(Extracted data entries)
---
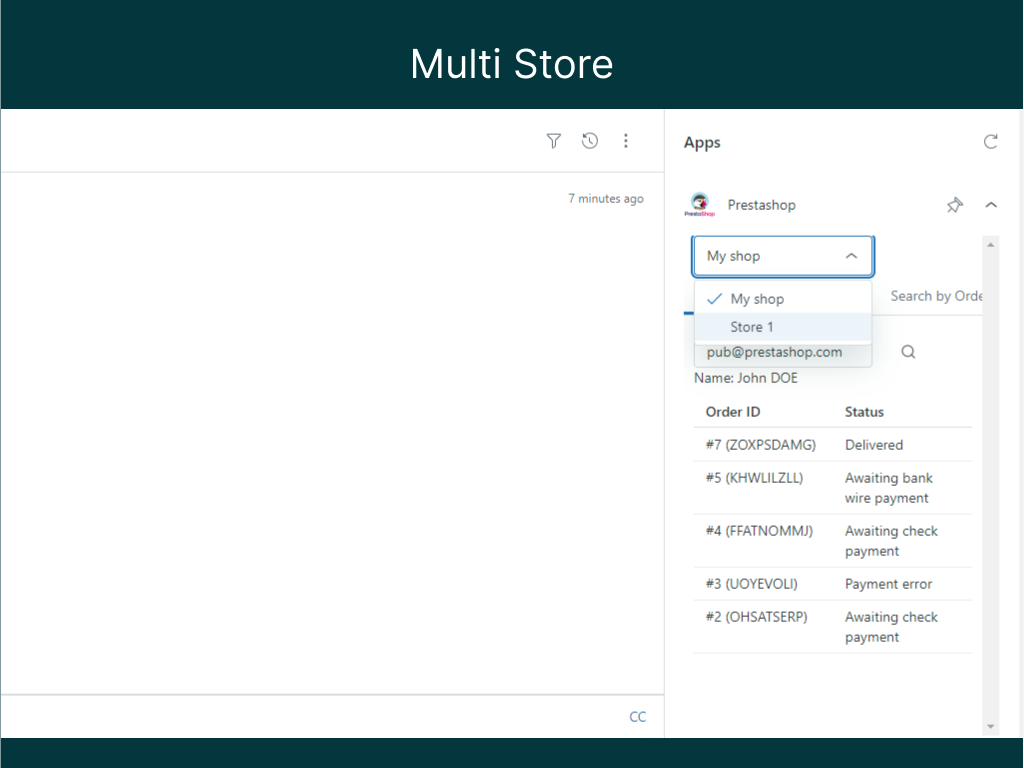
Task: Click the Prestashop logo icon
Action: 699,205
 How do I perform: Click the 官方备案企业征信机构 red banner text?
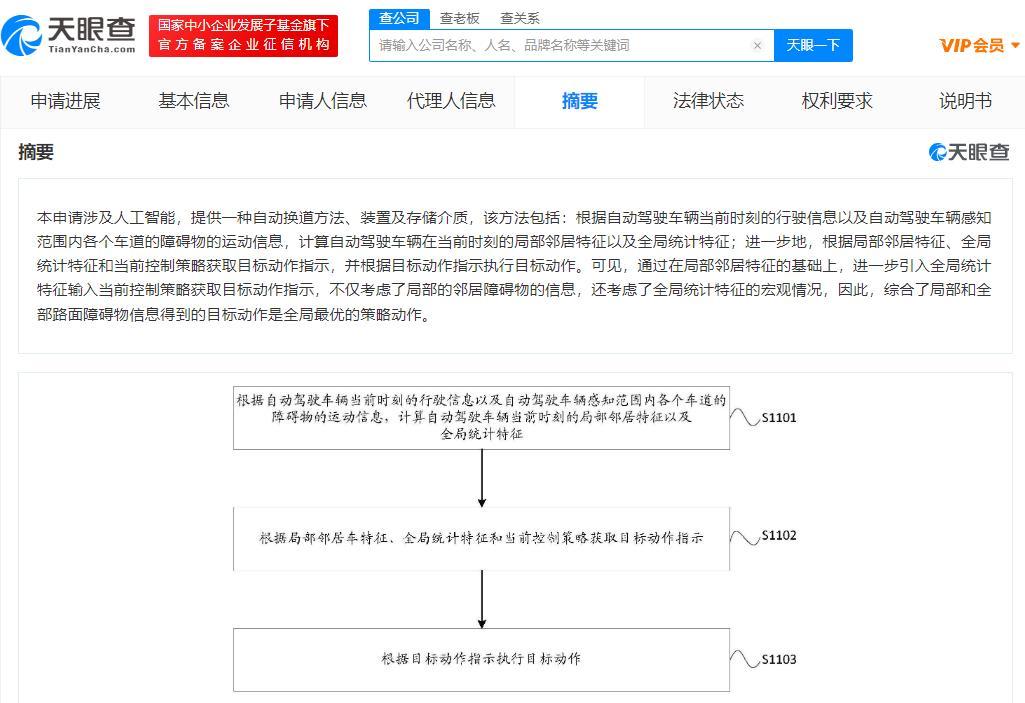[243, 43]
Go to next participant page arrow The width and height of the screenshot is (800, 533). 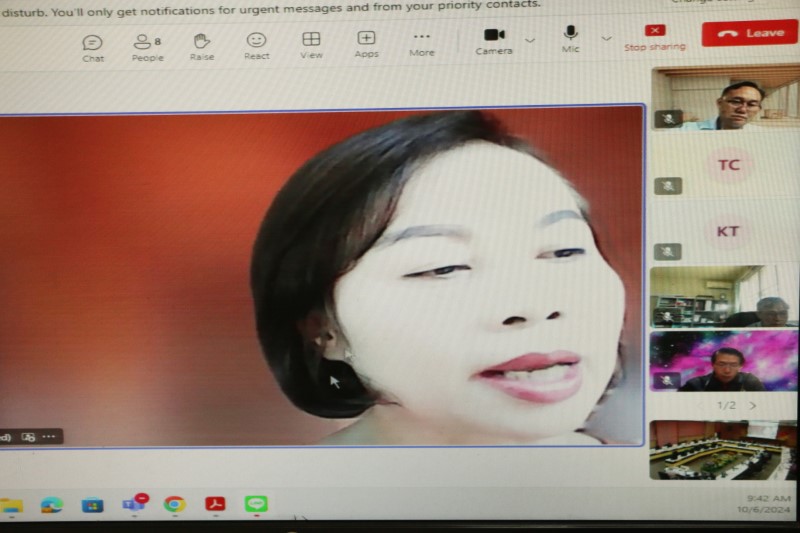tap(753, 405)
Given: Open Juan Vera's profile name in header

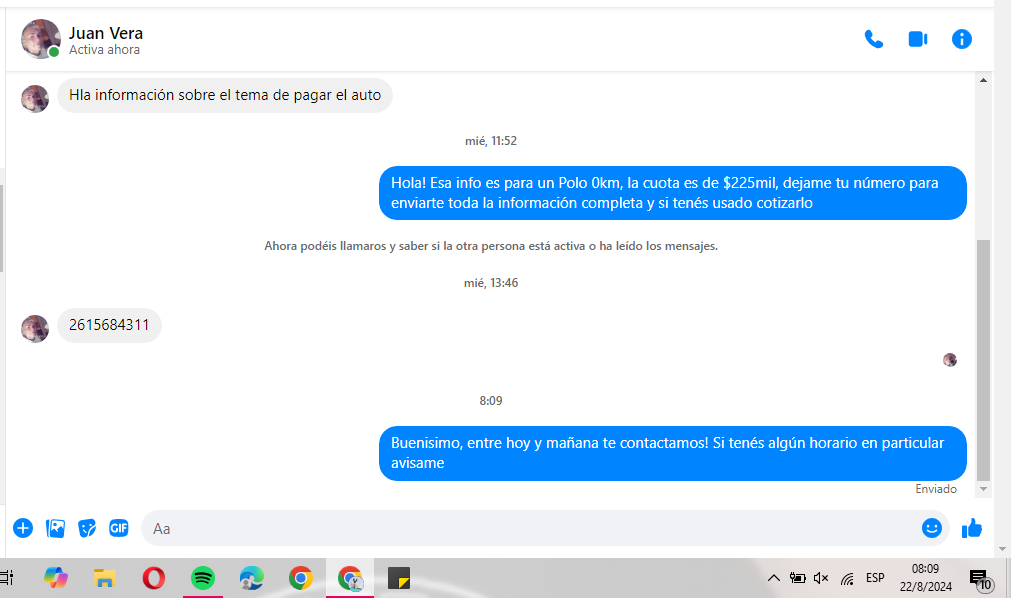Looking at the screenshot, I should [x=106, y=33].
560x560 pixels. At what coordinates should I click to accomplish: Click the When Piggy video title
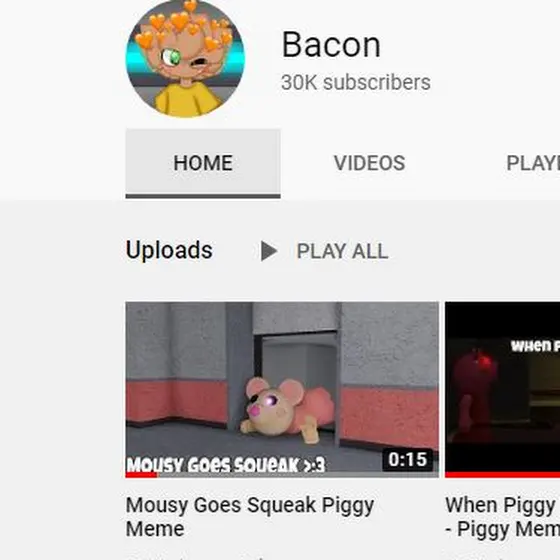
---
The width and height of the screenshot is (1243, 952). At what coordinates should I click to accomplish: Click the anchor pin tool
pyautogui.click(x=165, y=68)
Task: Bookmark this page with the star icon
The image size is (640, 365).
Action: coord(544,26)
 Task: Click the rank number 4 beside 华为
---
Problem to solve
Reproduce only the material from the line with "Task: Bookmark this page with the star icon" up to and including the line with "Task: Click the rank number 4 beside 华为", substituting "screenshot size" for "image size" and leaving everything else unchanged.

Solution
Task: Bookmark this page with the star icon
The screenshot size is (640, 365).
Action: coord(544,26)
 Task: Click the rank number 4 beside 华为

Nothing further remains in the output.